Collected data
——

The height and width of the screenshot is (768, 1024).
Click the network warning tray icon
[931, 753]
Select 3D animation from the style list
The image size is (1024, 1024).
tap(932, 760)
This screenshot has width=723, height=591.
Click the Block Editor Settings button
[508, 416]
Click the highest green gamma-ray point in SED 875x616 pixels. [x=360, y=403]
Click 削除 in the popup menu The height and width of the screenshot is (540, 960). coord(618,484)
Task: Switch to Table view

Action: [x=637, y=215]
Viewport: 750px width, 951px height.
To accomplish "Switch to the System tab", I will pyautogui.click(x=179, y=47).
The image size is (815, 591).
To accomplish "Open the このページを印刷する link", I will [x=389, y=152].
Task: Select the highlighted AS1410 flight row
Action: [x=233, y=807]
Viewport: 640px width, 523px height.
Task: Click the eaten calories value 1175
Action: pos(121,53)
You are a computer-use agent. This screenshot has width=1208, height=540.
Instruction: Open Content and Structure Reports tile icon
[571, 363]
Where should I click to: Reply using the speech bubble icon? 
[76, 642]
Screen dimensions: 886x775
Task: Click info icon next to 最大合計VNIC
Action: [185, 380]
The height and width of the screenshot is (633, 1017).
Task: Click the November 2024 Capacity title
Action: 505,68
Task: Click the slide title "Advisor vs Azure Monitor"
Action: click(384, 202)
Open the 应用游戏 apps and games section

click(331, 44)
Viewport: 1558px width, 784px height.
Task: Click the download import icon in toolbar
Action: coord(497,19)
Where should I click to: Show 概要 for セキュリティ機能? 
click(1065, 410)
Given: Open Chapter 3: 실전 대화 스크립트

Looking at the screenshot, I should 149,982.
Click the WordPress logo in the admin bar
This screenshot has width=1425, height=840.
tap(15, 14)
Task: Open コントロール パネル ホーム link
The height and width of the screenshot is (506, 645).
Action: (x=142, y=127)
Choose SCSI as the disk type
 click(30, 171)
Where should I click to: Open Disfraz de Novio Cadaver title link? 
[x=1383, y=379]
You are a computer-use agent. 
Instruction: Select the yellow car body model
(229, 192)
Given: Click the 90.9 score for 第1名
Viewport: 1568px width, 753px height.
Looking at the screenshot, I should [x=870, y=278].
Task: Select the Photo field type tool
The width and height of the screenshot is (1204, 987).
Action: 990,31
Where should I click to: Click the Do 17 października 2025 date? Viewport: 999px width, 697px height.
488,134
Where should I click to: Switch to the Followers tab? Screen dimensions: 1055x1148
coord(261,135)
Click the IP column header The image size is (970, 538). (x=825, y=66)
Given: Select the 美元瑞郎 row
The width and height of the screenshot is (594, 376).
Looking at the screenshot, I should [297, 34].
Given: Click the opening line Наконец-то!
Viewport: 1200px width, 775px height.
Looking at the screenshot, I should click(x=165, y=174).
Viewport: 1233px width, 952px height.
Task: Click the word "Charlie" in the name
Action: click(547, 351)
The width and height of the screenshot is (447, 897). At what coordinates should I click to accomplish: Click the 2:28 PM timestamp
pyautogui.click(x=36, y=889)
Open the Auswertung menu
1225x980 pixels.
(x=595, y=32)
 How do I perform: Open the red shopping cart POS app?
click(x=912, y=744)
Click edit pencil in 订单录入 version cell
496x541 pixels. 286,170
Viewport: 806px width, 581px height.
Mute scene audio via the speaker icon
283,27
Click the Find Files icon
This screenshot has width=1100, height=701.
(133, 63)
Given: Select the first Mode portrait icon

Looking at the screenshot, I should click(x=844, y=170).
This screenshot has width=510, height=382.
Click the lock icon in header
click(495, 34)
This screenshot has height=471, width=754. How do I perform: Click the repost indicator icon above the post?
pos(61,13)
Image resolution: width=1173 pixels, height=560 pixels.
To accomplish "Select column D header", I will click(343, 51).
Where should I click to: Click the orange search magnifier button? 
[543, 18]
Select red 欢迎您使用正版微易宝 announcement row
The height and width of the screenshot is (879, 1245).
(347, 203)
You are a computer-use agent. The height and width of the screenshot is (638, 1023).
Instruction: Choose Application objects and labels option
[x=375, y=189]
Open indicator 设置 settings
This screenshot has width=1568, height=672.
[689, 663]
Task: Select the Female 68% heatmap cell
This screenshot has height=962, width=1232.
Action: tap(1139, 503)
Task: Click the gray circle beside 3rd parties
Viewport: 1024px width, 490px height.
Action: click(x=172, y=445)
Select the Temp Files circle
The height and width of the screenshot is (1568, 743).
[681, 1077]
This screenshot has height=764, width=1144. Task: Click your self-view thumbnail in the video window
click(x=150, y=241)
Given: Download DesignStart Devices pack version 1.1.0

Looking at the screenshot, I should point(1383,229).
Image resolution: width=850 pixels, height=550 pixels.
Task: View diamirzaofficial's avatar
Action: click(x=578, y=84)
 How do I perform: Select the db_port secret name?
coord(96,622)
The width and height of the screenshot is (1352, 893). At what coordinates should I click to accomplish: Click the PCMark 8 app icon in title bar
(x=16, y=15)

——

All the data needs repeating. Return it exactly.

» **SOLUTION FOR THIS EXERCISE**
The height and width of the screenshot is (768, 1024).
Click the network warning tray icon
[931, 753]
Select 3D animation from the style list
The image size is (1024, 1024).
tap(932, 760)
This screenshot has width=723, height=591.
Click the Block Editor Settings button
[508, 416]
Click the highest green gamma-ray point in SED 875x616 pixels. [x=360, y=403]
Click 削除 in the popup menu The height and width of the screenshot is (540, 960). coord(618,484)
Task: Switch to Table view

Action: [x=637, y=215]
Viewport: 750px width, 951px height.
To accomplish "Switch to the System tab", I will pyautogui.click(x=179, y=47).
The image size is (815, 591).
To accomplish "Open the このページを印刷する link", I will [x=389, y=152].
Task: Select the highlighted AS1410 flight row
Action: [x=233, y=807]
Viewport: 640px width, 523px height.
Task: Click the eaten calories value 1175
Action: pos(121,53)
You are a computer-use agent. This screenshot has width=1208, height=540.
Instruction: Open Content and Structure Reports tile icon
[571, 363]
Where should I click to: Reply using the speech bubble icon? 
[76, 642]
Screen dimensions: 886x775
Task: Click info icon next to 最大合計VNIC
Action: [185, 380]
The height and width of the screenshot is (633, 1017).
Task: Click the November 2024 Capacity title
Action: 505,68
Task: Click the slide title "Advisor vs Azure Monitor"
Action: click(384, 202)
Open the 应用游戏 apps and games section

click(331, 44)
Viewport: 1558px width, 784px height.
Task: Click the download import icon in toolbar
Action: coord(497,19)
Where should I click to: Show 概要 for セキュリティ機能? 
click(1065, 410)
Given: Open Chapter 3: 실전 대화 스크립트

Looking at the screenshot, I should 149,982.
Click the WordPress logo in the admin bar
This screenshot has width=1425, height=840.
tap(15, 14)
Task: Open コントロール パネル ホーム link
The height and width of the screenshot is (506, 645).
Action: (x=142, y=127)
Choose SCSI as the disk type
 click(30, 171)
Where should I click to: Open Disfraz de Novio Cadaver title link? 
[x=1383, y=379]
You are a computer-use agent. 
Instruction: Select the yellow car body model
(229, 192)
Given: Click the 90.9 score for 第1名
Viewport: 1568px width, 753px height.
Looking at the screenshot, I should [x=870, y=278].
Task: Select the Photo field type tool
The width and height of the screenshot is (1204, 987).
Action: 990,31
Where should I click to: Click the Do 17 października 2025 date? Viewport: 999px width, 697px height.
488,134
Where should I click to: Switch to the Followers tab? Screen dimensions: 1055x1148
coord(261,135)
Click the IP column header The image size is (970, 538). (x=825, y=66)
Given: Select the 美元瑞郎 row
The width and height of the screenshot is (594, 376).
Looking at the screenshot, I should [297, 34].
Given: Click the opening line Наконец-то!
Viewport: 1200px width, 775px height.
Looking at the screenshot, I should click(x=165, y=174).
Viewport: 1233px width, 952px height.
Task: Click the word "Charlie" in the name
Action: click(547, 351)
The width and height of the screenshot is (447, 897). At what coordinates should I click to accomplish: Click the 2:28 PM timestamp
pyautogui.click(x=36, y=889)
Open the Auswertung menu
1225x980 pixels.
(x=595, y=32)
 How do I perform: Open the red shopping cart POS app?
click(x=912, y=744)
Click edit pencil in 订单录入 version cell
496x541 pixels. 286,170
Viewport: 806px width, 581px height.
Mute scene audio via the speaker icon
283,27
Click the Find Files icon
This screenshot has width=1100, height=701.
(133, 63)
Given: Select the first Mode portrait icon

Looking at the screenshot, I should click(x=844, y=170).
This screenshot has width=510, height=382.
Click the lock icon in header
click(495, 34)
This screenshot has height=471, width=754. How do I perform: Click the repost indicator icon above the post?
pos(61,13)
Image resolution: width=1173 pixels, height=560 pixels.
To accomplish "Select column D header", I will click(343, 51).
Where should I click to: Click the orange search magnifier button? 
[543, 18]
Select red 欢迎您使用正版微易宝 announcement row
The height and width of the screenshot is (879, 1245).
(347, 203)
You are a computer-use agent. The height and width of the screenshot is (638, 1023).
Instruction: Choose Application objects and labels option
[x=375, y=189]
Open indicator 设置 settings
This screenshot has width=1568, height=672.
[689, 663]
Task: Select the Female 68% heatmap cell
This screenshot has height=962, width=1232.
Action: tap(1139, 503)
Task: Click the gray circle beside 3rd parties
Viewport: 1024px width, 490px height.
Action: click(x=172, y=445)
Select the Temp Files circle
The height and width of the screenshot is (1568, 743).
[681, 1077]
This screenshot has height=764, width=1144. Task: Click your self-view thumbnail in the video window
click(x=150, y=241)
Given: Download DesignStart Devices pack version 1.1.0

Looking at the screenshot, I should point(1383,229).
Image resolution: width=850 pixels, height=550 pixels.
Task: View diamirzaofficial's avatar
Action: click(x=578, y=84)
 How do I perform: Select the db_port secret name?
coord(96,622)
The width and height of the screenshot is (1352, 893). At what coordinates should I click to accomplish: Click the PCMark 8 app icon in title bar
(x=16, y=15)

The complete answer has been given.